SET EXERCISE 1: Please write out the Counting Crows bio in full, word for word.

SELECTED EXCERPT:
-=-=-=-=-

Red Light Management

Counting Crows

countingcrows.com/

Bio

For more than two decades, Counting Crows have enchanted listeners worldwide with their intensely soulful and intricate take on timeless rock & roll. Now, on Somewhere Under Wonderland —their seventh studio album, the Bay Area-bred alt-rock band push into new terrain with a revamped songwriting approach that’s adventurous and visionary but still rooted in raw emotion. Propelled by the same earthy passion that’s instilled their songs since 1993’s multiplatinum August and Everything After, Counting Crows (vocalist Adam Duritz; guitarists David Bryson, David Immergluck, and Dan Vickrey; bassist Millard Powers; keyboardist Charlie Gillingham; and drummer Jim Bogios) build each of Somewhere Under Wonderland’s nine sprawling songs around rich sonic tapestries and a storytelling-esque lyricism that yields some of their most grandiose yet intimate songs so far.

-=-=-=-=-

A run of records
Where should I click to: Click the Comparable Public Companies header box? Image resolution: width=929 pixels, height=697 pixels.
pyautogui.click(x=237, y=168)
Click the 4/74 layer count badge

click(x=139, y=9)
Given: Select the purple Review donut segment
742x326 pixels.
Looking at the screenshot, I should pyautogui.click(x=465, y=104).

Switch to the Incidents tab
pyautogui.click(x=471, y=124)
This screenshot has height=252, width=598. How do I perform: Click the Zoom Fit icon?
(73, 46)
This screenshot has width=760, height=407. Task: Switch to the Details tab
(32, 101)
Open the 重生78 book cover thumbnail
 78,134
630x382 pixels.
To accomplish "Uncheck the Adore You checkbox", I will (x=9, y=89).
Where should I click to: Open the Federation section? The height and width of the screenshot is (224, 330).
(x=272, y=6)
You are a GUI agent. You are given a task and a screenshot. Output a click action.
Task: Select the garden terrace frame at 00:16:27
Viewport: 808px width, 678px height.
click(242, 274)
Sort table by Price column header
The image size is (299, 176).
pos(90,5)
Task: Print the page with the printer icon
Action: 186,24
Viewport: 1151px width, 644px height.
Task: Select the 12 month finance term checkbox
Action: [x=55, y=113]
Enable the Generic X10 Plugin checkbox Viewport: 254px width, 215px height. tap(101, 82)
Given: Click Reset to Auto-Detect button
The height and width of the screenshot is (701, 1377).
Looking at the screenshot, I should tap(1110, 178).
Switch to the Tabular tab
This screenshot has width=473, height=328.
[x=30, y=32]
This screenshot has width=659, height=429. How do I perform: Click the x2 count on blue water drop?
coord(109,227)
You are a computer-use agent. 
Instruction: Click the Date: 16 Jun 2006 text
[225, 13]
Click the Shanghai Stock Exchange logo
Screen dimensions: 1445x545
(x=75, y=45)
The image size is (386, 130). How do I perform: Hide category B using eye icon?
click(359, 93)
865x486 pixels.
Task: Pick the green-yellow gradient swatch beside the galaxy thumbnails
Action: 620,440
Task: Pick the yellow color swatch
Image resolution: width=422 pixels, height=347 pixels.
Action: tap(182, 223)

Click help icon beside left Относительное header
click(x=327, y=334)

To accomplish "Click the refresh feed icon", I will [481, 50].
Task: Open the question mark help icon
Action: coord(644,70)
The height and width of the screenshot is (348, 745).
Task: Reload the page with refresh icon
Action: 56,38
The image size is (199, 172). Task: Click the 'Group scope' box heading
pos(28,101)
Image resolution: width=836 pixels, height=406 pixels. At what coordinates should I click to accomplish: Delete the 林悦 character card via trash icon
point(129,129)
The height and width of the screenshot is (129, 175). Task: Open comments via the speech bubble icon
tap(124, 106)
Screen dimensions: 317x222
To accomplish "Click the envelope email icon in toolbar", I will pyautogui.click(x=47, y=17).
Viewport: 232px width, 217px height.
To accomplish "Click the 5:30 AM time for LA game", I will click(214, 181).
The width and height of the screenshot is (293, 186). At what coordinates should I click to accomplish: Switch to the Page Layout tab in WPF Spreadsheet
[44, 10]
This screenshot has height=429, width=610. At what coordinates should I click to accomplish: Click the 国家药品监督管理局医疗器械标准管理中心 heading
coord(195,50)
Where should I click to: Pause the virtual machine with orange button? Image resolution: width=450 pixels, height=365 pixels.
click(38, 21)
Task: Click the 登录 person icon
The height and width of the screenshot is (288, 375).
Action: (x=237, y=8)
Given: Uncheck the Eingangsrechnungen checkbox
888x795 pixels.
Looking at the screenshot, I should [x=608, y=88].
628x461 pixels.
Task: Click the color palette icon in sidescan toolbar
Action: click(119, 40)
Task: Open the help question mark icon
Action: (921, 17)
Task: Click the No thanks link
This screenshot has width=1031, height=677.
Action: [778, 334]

-=-=-=-=-

SET EXERCISE 2: Give again the stretch of the records from the line containing "You are a GUI" through the line containing "will click(214, 181).", unchanged and including both of those lines.

WORKED SOLUTION 1:
Red Light Management

Counting Crows

countingcrows.com/

Bio

For more than two decades, Counting Crows have enchanted listeners worldwide with their intensely soulful and intricate take on timeless rock & roll. Now, on Somewhere Under Wonderland —their seventh studio album, the Bay Area-bred alt-rock band push into new terrain with a revamped songwriting approach that’s adventurous and visionary but still rooted in raw emotion. Propelled by the same earthy passion that’s instilled their songs since 1993’s multiplatinum August and Everything After, Counting Crows (vocalist Adam Duritz; guitarists David Bryson, David Immergluck, and Dan Vickrey; bassist Millard Powers; keyboardist Charlie Gillingham; and drummer Jim Bogios) build each of Somewhere Under Wonderland’s nine sprawling songs around rich sonic tapestries and a storytelling-esque lyricism that yields some of their most grandiose yet intimate songs so far.

WORKED SOLUTION 2:
You are a GUI agent. You are given a task and a screenshot. Output a click action.
Task: Select the garden terrace frame at 00:16:27
Viewport: 808px width, 678px height.
click(242, 274)
Sort table by Price column header
The image size is (299, 176).
pos(90,5)
Task: Print the page with the printer icon
Action: 186,24
Viewport: 1151px width, 644px height.
Task: Select the 12 month finance term checkbox
Action: [x=55, y=113]
Enable the Generic X10 Plugin checkbox Viewport: 254px width, 215px height. tap(101, 82)
Given: Click Reset to Auto-Detect button
The height and width of the screenshot is (701, 1377).
Looking at the screenshot, I should tap(1110, 178).
Switch to the Tabular tab
This screenshot has width=473, height=328.
[x=30, y=32]
This screenshot has width=659, height=429. How do I perform: Click the x2 count on blue water drop?
coord(109,227)
You are a computer-use agent. 
Instruction: Click the Date: 16 Jun 2006 text
[225, 13]
Click the Shanghai Stock Exchange logo
Screen dimensions: 1445x545
(x=75, y=45)
The image size is (386, 130). How do I perform: Hide category B using eye icon?
click(359, 93)
865x486 pixels.
Task: Pick the green-yellow gradient swatch beside the galaxy thumbnails
Action: 620,440
Task: Pick the yellow color swatch
Image resolution: width=422 pixels, height=347 pixels.
Action: tap(182, 223)

Click help icon beside left Относительное header
click(x=327, y=334)

To accomplish "Click the refresh feed icon", I will [481, 50].
Task: Open the question mark help icon
Action: coord(644,70)
The height and width of the screenshot is (348, 745).
Task: Reload the page with refresh icon
Action: 56,38
The image size is (199, 172). Task: Click the 'Group scope' box heading
pos(28,101)
Image resolution: width=836 pixels, height=406 pixels. At what coordinates should I click to accomplish: Delete the 林悦 character card via trash icon
point(129,129)
The height and width of the screenshot is (129, 175). Task: Open comments via the speech bubble icon
tap(124, 106)
Screen dimensions: 317x222
To accomplish "Click the envelope email icon in toolbar", I will pyautogui.click(x=47, y=17).
Viewport: 232px width, 217px height.
To accomplish "Click the 5:30 AM time for LA game", I will click(214, 181).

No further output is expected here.